Update: we did hit a club after and an utterly awesome time was had.

I have no idea what day of the week it is without looking at my watch and I'm only vaguely aware of the date, but that's mostly because of writing this blog and needing to know when I was where - without that everything would be even more of a blur than it already is.

One of the interesting side effects of not having any dependency to the day of the week is that the concept of a "big" night out at the weekend doesn't apply - we may not being in a suitable place over the weekend or, more importantly, we may have driving the next day - dealing with a hangover whilst bouncing around in the back of a truck isn't something any other us want. As such our "let the hair down" nights are when we know we've got no driving the next day and nothing to get up early for.

This makes for an interesting issue... We are typically looking for a bigger night out in the middle of the working week and as such things are a lot quieter. Take Day 35 (29 May 2013)...

Having had a couple of beers with dinner and then stopping in to meet the other half of the group where they were eating (the group split into 2 for dinner - half going to the belly dancing place we'd gone to the night before, the other half finding a hole-in-the-wall to eat in) for another beer and to watch the locals dance (places which are dinner, dancing, dance shows and then more dancing are normal here - if nothing else it's a way to meet the opposite sex - although they are strangely interesting watching) here it way to clear that some of us weren't quite ready to call it quits at 2300 when things closed and wanted a later night, despite all being shattered from a day-long walking tour of Samarkant in 35+ degC heat. Thankfully our all knowing guide gave us directions to a local club which should be open later.

At this point a pro travelling tip: consider the benefits of carrying a torch in the evening, even if in a city - street lighting doesn't exist everywhere and walking down pothole lined streets in the dark is interesting. More so after a beer.

After walking around for a while in the back streets trying to find the place we were looking for and failing a local we had asked (pro tip: get names of places written down) was kind enough to walk us to the place as the otherwise surprisingly reliable sign language, which will be a blog post on its own at some point, hadn't worked.

It's as well he did, we'd walked past the club earlier and not noticed it - a very low key entrance, no people in the area, no sound leakage.

Having walked in we found that the place was decorated by someone who'd just watched the music video to Club Tropicana and then decided that a waterfall and foamy fountains were a good extra. Oh, and deep, dark, alcoves were a good thing too. "Odd" doesn't being to start describing it. 

We also found that the place was almost empty and thus the problem - when the days of the week have no meaning to you getting a "Friday" night out can be tricky. There simply hasn't been anywhere to go for some lively fun.

I say almost empty... There were three Uzbek guys who'd all recently got back from working in Brighton. It's a small world.
The club was open until about 0030, which was ok with us - there was nothing there worth staying for later.

As I write this I'm in Tashket, Uzbekistan's capital, and it's a Saturday night and we've got no driving tomorrow - we are all hoping to find some nightlife tonight.
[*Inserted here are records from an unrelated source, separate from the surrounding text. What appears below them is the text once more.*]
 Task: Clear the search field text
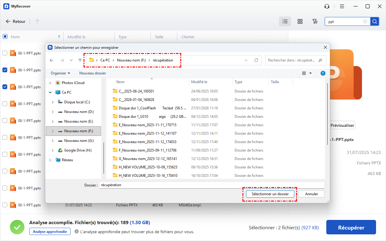(365, 21)
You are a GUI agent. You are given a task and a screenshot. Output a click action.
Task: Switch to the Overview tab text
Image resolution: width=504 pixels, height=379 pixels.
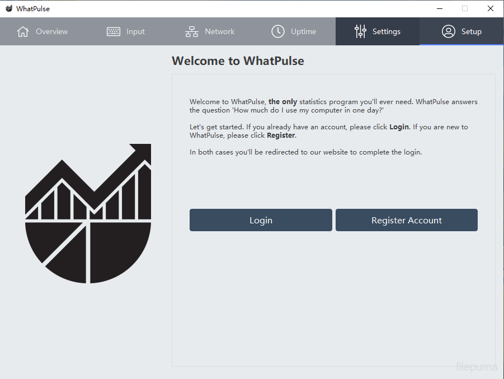(51, 32)
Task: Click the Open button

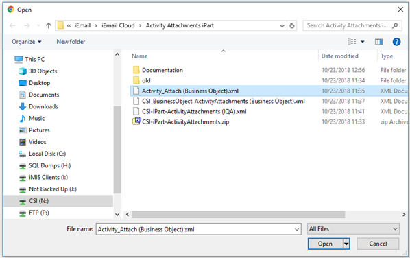Action: (325, 244)
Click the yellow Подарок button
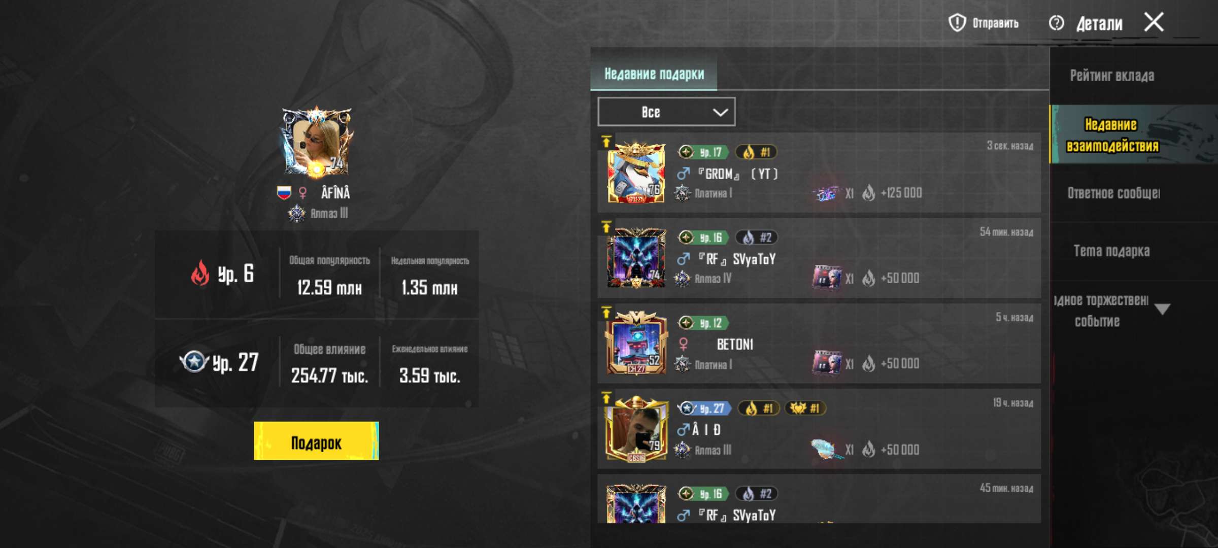Screen dimensions: 1218x548 point(316,441)
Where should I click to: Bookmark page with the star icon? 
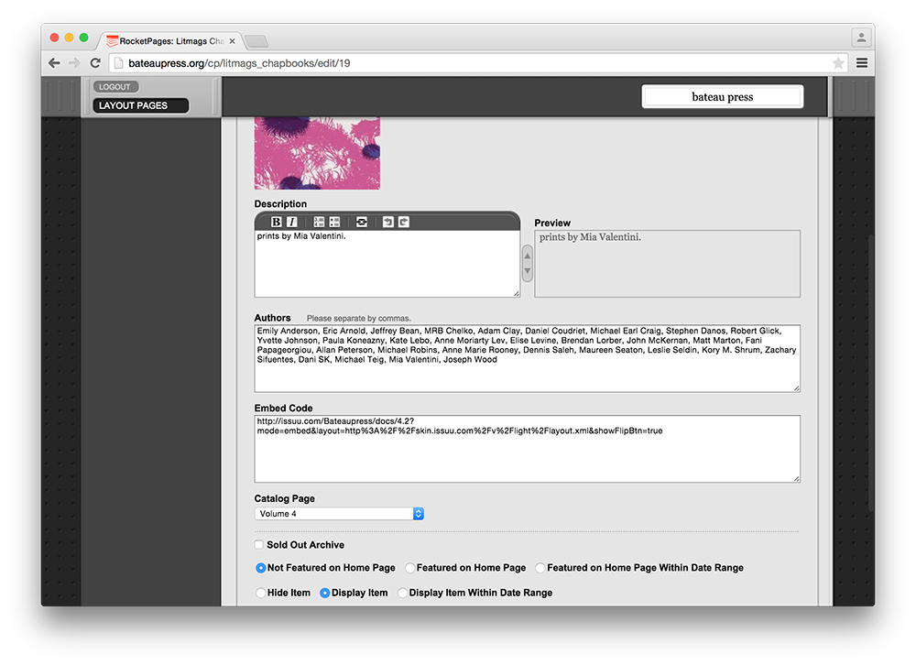pos(838,63)
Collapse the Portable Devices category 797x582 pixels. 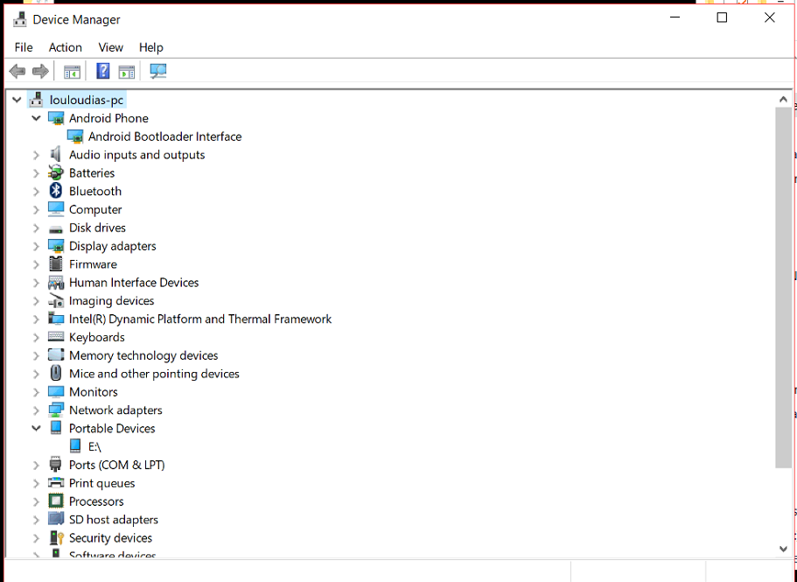(36, 429)
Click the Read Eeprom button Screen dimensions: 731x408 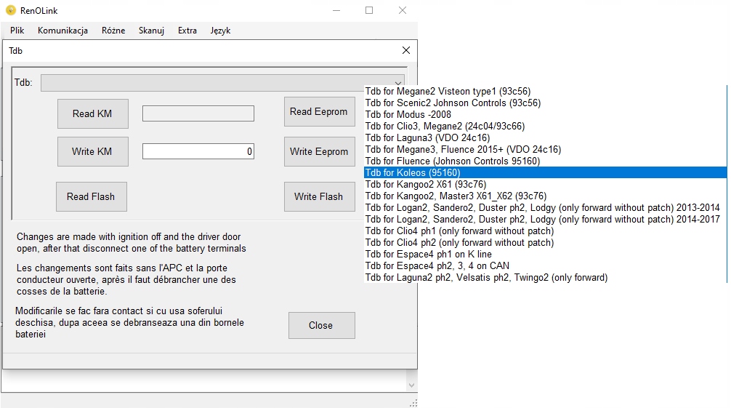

We found the nightlife - after walking away from the first place (far too much to get in and the cars parked outside suggested that overlanders who, through necessity, have a different standard of cleanliness to others wouldn't be welcomed).
A short cab ride across the city later and we arrive at a much more suitable place (half knackered Ladas, not blinged-up (nice) cars) and we settled in for the night). 

Unlike the UK clubs I've been to (not many) and worked in (all one of them) tables had to be bought if you wanted a seat - our choices were standing by the bar or dancing. We chose a lot of the latter.

Dancing in walking boots isn't great, but sandals (my only other footwear) may not have got past the goons on the door.
A really good night was had by all; a much needed blowout after weeks of bouncing in Daisy.